** What you have to do **
Copy out, word for word, the lines from the start of the data below through the line containing "29 (1179, 587)", and no others.

(Stored items)
----
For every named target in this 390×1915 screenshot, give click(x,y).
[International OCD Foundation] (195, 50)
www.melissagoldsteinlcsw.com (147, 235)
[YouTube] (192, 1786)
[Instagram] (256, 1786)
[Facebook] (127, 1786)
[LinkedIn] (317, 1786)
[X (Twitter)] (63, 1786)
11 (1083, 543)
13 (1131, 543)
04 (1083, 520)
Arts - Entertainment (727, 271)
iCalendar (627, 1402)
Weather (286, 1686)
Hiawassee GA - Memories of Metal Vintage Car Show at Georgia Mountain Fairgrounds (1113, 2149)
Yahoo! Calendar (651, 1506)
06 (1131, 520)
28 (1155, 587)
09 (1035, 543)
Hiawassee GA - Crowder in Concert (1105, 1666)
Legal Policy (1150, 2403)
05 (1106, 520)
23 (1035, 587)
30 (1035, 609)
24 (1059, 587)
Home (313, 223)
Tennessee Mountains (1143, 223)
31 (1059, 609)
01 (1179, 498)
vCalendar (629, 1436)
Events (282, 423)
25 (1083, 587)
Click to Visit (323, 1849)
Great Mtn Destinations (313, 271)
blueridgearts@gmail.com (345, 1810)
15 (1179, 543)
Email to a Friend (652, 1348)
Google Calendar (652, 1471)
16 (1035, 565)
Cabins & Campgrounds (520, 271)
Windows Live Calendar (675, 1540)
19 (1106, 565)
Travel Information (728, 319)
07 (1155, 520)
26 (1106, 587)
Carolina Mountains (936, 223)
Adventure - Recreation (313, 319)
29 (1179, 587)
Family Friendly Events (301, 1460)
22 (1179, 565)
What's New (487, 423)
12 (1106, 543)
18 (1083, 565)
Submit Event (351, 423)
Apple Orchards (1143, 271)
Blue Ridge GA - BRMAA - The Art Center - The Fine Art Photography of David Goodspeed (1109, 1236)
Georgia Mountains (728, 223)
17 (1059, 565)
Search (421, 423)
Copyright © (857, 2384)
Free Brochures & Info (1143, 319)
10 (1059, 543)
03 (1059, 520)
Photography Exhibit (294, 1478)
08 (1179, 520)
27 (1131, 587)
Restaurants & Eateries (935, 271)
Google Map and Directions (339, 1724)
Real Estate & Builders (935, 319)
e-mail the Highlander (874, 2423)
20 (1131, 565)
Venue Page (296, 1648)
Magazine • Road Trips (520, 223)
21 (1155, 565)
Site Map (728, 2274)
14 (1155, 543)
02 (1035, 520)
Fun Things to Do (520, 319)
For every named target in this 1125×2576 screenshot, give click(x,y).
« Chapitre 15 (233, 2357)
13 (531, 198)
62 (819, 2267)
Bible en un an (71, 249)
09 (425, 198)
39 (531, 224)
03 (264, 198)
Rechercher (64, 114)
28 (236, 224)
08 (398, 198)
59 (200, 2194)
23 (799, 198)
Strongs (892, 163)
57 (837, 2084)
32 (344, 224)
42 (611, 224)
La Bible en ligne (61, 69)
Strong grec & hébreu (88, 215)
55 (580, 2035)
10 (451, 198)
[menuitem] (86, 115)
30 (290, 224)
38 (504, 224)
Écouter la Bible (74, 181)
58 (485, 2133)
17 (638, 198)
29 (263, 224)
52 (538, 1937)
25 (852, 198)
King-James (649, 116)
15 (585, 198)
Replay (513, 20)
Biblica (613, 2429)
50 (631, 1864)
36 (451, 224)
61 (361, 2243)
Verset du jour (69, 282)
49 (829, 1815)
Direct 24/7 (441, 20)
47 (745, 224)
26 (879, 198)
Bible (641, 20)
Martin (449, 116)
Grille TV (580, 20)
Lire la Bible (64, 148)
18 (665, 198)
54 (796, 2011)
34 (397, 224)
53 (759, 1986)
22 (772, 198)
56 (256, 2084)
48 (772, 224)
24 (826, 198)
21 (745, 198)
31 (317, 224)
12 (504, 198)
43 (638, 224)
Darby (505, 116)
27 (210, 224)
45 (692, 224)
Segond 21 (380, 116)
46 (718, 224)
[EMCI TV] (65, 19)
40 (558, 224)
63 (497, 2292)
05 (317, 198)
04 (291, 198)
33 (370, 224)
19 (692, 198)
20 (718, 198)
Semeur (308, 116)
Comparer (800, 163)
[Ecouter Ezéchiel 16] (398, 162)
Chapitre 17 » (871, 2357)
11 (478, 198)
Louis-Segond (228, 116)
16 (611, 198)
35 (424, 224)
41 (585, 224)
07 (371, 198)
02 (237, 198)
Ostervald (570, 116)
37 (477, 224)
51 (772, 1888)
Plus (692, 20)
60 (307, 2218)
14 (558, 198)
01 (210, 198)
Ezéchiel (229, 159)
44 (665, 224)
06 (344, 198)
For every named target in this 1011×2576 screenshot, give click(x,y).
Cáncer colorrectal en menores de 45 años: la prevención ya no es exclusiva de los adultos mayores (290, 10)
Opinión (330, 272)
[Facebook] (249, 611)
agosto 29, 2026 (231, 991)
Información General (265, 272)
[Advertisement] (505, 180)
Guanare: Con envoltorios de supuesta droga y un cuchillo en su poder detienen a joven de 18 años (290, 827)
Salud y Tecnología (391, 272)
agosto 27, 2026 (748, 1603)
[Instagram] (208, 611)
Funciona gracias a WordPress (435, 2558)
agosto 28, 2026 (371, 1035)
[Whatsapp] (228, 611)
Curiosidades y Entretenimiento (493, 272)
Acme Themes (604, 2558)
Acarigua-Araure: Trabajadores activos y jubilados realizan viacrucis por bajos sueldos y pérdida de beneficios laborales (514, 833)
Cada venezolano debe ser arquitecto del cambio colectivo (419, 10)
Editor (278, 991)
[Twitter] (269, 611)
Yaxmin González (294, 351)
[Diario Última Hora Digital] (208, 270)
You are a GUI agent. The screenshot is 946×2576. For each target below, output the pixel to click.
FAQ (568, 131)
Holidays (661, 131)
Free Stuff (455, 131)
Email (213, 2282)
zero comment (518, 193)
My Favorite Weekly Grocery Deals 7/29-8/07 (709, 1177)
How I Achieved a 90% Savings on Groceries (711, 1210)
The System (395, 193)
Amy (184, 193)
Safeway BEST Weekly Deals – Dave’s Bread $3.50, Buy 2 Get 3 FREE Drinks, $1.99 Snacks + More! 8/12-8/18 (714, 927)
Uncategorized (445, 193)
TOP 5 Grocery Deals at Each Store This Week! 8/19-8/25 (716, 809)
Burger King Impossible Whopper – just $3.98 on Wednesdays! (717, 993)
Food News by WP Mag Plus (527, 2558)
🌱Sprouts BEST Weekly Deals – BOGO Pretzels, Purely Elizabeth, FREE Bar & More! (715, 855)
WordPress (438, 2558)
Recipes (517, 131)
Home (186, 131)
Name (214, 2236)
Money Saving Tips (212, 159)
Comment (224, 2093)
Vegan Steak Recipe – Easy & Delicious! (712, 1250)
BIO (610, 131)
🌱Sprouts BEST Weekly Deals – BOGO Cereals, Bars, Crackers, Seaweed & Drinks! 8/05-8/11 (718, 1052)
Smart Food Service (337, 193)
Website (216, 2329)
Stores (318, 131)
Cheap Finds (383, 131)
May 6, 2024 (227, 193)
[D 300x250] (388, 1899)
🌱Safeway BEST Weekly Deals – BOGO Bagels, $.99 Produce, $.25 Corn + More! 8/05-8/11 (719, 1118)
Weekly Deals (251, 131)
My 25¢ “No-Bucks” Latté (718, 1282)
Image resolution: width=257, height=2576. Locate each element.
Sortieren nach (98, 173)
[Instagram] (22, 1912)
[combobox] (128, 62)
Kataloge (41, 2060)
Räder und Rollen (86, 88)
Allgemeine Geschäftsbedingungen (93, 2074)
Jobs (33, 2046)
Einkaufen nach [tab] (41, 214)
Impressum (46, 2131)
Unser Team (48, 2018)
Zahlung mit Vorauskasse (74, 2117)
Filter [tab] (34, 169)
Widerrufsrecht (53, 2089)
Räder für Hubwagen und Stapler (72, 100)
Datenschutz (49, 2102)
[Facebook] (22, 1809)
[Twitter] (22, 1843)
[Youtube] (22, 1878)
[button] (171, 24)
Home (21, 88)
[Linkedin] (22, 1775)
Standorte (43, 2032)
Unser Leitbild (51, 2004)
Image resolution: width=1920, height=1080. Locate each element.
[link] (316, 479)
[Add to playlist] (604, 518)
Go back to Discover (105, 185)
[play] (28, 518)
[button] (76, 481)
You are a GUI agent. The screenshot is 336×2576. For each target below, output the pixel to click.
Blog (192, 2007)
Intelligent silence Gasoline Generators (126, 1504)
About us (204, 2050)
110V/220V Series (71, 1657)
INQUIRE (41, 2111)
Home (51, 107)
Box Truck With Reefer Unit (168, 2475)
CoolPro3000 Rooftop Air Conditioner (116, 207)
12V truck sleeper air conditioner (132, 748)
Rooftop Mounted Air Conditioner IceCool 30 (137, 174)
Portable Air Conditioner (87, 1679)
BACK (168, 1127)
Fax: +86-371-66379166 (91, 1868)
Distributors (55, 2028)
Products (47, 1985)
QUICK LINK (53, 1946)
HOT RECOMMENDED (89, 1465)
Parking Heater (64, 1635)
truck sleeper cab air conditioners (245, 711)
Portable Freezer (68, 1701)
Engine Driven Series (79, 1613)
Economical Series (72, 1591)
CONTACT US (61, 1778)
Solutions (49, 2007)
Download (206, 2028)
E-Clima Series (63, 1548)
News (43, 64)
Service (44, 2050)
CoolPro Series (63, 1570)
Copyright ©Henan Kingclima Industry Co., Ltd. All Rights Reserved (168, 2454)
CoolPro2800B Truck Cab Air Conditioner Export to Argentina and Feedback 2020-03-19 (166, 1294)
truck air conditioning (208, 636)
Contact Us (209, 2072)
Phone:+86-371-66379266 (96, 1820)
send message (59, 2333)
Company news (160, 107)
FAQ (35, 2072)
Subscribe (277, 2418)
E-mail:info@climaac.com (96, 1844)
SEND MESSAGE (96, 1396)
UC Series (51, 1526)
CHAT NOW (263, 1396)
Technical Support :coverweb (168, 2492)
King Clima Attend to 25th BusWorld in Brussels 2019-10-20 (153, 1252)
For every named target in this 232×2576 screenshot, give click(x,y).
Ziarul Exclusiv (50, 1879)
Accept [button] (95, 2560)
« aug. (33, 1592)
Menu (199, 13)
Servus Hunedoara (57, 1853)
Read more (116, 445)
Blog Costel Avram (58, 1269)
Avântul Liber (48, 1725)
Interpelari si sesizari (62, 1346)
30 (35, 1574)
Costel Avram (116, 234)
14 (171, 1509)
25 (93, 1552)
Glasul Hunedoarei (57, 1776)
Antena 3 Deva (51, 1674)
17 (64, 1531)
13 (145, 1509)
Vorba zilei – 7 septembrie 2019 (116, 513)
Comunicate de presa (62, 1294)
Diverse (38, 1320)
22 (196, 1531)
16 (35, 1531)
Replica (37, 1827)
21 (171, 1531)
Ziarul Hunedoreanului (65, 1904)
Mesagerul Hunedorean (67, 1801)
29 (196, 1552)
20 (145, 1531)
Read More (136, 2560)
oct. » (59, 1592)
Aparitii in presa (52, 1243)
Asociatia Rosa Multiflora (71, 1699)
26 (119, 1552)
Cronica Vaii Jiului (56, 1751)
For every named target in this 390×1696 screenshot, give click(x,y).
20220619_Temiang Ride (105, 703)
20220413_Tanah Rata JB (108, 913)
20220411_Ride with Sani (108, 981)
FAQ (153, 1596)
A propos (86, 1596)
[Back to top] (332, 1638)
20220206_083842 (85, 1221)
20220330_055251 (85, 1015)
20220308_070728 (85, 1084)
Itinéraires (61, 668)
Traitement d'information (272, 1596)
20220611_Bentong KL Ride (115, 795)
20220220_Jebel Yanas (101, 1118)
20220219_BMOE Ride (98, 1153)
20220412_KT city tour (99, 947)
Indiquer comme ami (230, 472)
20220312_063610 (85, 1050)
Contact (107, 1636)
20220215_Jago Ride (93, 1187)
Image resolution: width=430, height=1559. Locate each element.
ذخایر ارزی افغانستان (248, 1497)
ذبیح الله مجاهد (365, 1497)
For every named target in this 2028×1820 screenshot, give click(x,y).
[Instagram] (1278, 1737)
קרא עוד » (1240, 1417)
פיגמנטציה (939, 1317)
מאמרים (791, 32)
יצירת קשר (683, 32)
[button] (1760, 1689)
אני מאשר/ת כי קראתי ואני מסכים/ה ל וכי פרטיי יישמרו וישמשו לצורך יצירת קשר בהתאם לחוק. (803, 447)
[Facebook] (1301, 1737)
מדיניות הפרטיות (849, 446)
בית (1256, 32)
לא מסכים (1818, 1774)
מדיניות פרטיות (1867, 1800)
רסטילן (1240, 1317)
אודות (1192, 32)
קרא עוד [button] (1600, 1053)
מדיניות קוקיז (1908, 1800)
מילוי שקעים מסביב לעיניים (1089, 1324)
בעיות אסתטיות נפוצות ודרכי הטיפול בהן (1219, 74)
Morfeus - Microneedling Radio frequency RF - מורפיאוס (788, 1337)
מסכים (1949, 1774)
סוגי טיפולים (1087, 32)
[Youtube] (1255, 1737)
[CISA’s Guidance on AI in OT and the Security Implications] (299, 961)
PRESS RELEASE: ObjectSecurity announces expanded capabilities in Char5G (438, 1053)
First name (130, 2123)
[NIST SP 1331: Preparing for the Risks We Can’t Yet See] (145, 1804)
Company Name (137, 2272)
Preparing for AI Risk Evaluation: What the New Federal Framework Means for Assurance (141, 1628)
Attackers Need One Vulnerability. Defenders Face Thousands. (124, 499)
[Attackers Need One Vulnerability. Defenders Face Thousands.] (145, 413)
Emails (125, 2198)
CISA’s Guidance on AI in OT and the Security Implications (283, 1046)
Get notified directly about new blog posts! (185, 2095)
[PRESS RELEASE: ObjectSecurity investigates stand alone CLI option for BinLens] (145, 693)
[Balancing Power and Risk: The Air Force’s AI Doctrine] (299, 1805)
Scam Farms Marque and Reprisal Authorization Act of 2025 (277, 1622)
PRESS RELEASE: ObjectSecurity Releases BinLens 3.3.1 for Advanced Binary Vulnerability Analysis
----
** Finished exercise **
For every named target in this 390×1915 screenshot, give click(x,y).
[International OCD Foundation] (195, 50)
www.melissagoldsteinlcsw.com (147, 235)
[YouTube] (192, 1786)
[Instagram] (256, 1786)
[Facebook] (127, 1786)
[LinkedIn] (317, 1786)
[X (Twitter)] (63, 1786)
11 (1083, 543)
13 (1131, 543)
04 (1083, 520)
Arts - Entertainment (727, 271)
iCalendar (627, 1402)
Weather (286, 1686)
Hiawassee GA - Memories of Metal Vintage Car Show at Georgia Mountain Fairgrounds (1113, 2149)
Yahoo! Calendar (651, 1506)
06 (1131, 520)
28 (1155, 587)
09 (1035, 543)
Hiawassee GA - Crowder in Concert (1105, 1666)
Legal Policy (1150, 2403)
05 (1106, 520)
23 (1035, 587)
30 (1035, 609)
24 (1059, 587)
Home (313, 223)
Tennessee Mountains (1143, 223)
31 (1059, 609)
01 (1179, 498)
vCalendar (629, 1436)
Events (282, 423)
25 (1083, 587)
Click to Visit (323, 1849)
Great Mtn Destinations (313, 271)
blueridgearts@gmail.com (345, 1810)
15 (1179, 543)
Email to a Friend (652, 1348)
Google Calendar (652, 1471)
16 (1035, 565)
Cabins & Campgrounds (520, 271)
Windows Live Calendar (675, 1540)
19 (1106, 565)
Travel Information (728, 319)
07 (1155, 520)
26 (1106, 587)
Carolina Mountains (936, 223)
Adventure - Recreation (313, 319)
29 (1179, 587)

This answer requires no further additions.